5.13.2010

Don’t even get me STARTED on rude cashiers.

(Shhhhhh….)


(Quietly now…)


(**CRASH**)


(What was that?...)


(You knocked over the damn lamp, that's what.)


(**sneaking in on tippy-toes, ever so quietly, so as not to call attention to the fact that I haven't written a thing in five months.**)


(**leaning against the wall unobtrusively, whistling, trying to make you think I've been here the whole time.**)


(**unsuccessfully.**)


So my latest beef? Beef. Or, rather, grocery-related products.


The persona I now assume upon returning home from any trip to the store, whether it's for nine bags of groceries or ice cream cookies flax-infused tofu bars, is that of a grumpy old woman. One who will drive 30 miles out of her way to save $2 on gas, one who complains about the noise, oh the noise, oh the noise noise NOISE NOISE. One whose voice rises to levels previously reserved for discussing war criminals, when ranting about the price of CEREAL.

In other words, my mother.

So, my mother (me) returns from the grocery store, mumbling under her breath about the price of groceries, and WORSE, how the manufacturers think we're IDIOTS, as if we're not going to NOTICE that every product in a cardboard box or plastic BAG has shrunk by at least 25%. BUT THEY'RE CHARGING THE SAME PRICE.

"Hey, folks, our prices have been the same since 1947!! We're here to save you money! (except the joke's on you--we're actually giving you 25% less product for the same price. More money for us…MWAH HAH HAH HAH HAH!!!)

This week, however, I returned home from the store, unpacked my [overpriced] groceries, and pulled out the package of chicken breasts to make fajitas. I cut it open and proceeded to slice them into strips.

Only, here's the thing, oh irony of ironies. These boobies babies were so huge, I felt like I should be carving them to serve with a dish of jellied cranberry sauce* and a side of family drama. I counted the number of breasts in the package, looked at the total weight, and after a lengthy mathematical thinking session complete with fingers, toes, and a calculator, deduced that these chicken breasts weighed, like, a pound each.

(once more, in caps, for emphasis)

A POUND EACH.

Aren't whole chickens, like, 3 ½ - 4 pounds altogether? So either these are some seriously giantess chickens (which would haunt my dreams) or these are normally-sized chickens who are really, really well-endowed. Raised by some perv farmer, to boot, who like his chickens to be 50% breast.

"…yyyyeeeeaaaaahhhh, girrrrll…have some more of this chicken feed…thaaaaat's right..." *creepy clucking noises*

In summation, food manufacturers: ripping us off, royally. Chicken farmers: weird freakos who raise unnaturally large chicken breasts.

Which, this week at $top & $hop, were $1.99 a pound!

****

Manufacturers who get my thumbs-up this week?
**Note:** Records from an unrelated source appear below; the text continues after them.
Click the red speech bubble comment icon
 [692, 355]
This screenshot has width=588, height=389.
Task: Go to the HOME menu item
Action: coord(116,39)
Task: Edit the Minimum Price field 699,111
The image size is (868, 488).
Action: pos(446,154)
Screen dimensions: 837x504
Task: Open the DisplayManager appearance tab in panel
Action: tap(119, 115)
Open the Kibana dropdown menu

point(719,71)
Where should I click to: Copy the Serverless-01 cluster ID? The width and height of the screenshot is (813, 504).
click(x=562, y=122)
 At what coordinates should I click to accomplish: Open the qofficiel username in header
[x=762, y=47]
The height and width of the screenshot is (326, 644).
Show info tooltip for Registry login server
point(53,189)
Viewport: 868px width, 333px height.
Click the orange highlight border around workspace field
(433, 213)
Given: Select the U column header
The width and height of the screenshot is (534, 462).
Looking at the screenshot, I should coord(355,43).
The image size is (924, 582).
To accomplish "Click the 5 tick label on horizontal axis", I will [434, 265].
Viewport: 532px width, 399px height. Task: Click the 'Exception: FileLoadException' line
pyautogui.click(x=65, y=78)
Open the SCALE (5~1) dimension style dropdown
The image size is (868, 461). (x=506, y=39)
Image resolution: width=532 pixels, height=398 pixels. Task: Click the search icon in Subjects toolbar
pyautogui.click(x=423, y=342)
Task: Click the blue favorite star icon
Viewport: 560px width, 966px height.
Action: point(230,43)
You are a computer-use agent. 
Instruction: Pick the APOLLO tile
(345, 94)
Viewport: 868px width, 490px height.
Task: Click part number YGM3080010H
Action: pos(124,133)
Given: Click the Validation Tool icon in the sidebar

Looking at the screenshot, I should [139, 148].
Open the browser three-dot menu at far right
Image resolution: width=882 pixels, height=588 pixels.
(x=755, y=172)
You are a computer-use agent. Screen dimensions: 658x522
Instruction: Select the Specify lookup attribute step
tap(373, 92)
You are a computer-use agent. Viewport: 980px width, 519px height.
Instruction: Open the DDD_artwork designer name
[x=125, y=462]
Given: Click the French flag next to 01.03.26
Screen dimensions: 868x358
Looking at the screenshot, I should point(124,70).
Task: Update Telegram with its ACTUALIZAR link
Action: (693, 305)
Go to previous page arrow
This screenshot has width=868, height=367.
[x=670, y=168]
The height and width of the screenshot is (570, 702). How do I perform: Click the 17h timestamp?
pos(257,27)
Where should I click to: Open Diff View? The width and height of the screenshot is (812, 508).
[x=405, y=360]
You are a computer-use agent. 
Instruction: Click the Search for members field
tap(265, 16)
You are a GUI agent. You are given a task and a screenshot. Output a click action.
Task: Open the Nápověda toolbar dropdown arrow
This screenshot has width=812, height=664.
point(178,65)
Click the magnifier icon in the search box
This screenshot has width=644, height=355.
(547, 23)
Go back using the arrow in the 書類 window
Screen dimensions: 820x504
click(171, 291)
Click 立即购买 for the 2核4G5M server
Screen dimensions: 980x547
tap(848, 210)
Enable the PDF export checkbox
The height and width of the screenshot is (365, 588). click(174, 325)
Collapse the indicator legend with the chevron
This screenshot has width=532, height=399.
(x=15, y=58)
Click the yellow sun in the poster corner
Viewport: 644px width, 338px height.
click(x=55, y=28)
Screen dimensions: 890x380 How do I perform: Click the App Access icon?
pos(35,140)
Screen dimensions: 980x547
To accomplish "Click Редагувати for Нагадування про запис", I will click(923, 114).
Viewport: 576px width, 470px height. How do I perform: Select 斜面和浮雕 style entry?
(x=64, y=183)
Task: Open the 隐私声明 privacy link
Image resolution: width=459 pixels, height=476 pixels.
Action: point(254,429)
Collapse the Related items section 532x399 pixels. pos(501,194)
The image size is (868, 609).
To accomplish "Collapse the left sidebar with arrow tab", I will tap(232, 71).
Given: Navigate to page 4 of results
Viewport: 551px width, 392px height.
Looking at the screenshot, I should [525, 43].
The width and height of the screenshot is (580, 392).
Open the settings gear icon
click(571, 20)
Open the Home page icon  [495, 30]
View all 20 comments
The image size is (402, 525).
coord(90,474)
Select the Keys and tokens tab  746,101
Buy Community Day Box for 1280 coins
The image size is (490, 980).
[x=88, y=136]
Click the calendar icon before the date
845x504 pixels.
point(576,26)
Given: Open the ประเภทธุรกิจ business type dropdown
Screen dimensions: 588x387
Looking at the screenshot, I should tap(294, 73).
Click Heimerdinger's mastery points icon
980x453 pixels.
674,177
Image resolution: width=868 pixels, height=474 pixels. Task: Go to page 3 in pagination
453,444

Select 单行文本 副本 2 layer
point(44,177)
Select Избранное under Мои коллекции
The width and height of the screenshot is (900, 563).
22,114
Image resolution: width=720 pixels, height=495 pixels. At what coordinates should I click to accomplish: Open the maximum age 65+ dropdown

Bausch & Lomb, for putting out a clear, nay, opaque bottle of multi-purpose saline solution. It's salt water you can see!



It's like having an ocean view every time I open my medicine cabinet! See? Even the toothbrush is excited!


*jellied only, please. No whole cranberries allowed on Guwi's plate.

1 comment:

Jenny said...

You know, I was looking at different saline solutions today and I think I'll go back and get that one. I didn't know it was in a clear bottle. I like that.